His voice is gentle and Sam's eyes well up.

'I don't get it,' he says. 'If our roles were reversed here I bet this conversation would be exactly the same. Why can't we give ourselves any damn quarter here, Dean? It's over. Why can't we just let ourselves rest for a change? Why is it one mission after another after another til we find the one that kills us?'

'You know why,' is all Dean can say. 'Sam, you know why.'

Sam nods, brushing furiously at his eyes, turning his head to the side. Dean gets a strange sense of glimpsing a past Sam through the gesture, a Sam who drank blood from demons' necks and screamed at him in a way this Sam never would.

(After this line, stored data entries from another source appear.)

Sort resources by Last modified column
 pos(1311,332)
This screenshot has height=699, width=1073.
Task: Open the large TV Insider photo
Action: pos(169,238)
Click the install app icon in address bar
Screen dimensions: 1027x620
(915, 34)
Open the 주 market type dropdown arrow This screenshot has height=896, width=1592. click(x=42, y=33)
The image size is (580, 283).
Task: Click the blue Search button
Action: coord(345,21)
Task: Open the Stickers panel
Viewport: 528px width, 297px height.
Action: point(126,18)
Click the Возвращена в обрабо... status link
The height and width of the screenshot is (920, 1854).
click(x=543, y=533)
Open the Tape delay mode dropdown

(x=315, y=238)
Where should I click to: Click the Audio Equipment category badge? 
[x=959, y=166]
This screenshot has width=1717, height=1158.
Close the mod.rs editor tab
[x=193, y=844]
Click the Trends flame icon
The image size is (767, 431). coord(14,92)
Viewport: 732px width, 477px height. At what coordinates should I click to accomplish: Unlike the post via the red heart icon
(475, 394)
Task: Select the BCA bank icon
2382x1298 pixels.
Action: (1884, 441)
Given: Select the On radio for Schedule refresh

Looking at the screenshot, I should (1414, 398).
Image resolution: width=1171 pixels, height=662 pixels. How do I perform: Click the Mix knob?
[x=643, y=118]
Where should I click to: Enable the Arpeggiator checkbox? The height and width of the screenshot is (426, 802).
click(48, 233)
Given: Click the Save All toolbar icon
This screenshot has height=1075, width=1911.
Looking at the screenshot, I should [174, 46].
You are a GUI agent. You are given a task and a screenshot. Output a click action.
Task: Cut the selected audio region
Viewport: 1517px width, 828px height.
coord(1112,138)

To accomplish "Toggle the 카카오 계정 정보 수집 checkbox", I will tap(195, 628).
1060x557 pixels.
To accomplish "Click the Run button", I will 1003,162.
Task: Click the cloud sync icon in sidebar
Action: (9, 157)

'Sam,' he says, needing to placate, to convince, 'if you could see what I think about sometimes, if you could see the stuff in my dreams-'

'I wouldn't care,' says Sam, half-crying. 'Dean, I wouldn't care. I love you and I wouldn't care. I just want you to be happy. Please just let yourself be happy.'

'If you could see,' he says, a lump crawling up his throat. 'You'd never get it out of your mind. You'd never think about me the same way. If you just had one look-'

'Don't need to,' and Sam's eyes are wet and shining. 'I've never needed too. It's in my head too. I went to Hell too. We're the only people on earth who get what the other's been through, Dean, don't you get it? That's why I didn't get into that fucking car and drive the fuck away. That's why we come back to each other again and again and again.'

'But,' says Dean, no longer knowing what he's going to say in reply. He's pretty sure there's tears on his cheeks. But he doesn't need to think of anything because then Sam's coming round the edge of the table and putting his hands on Dean's face and pressing their mouths together and he doesn't even think this is a kiss, all he thinks is that Sam's wet eyelashes are the softest thing in the world and that suddenly everything tastes like tears and how that should feel so so much worse than it does.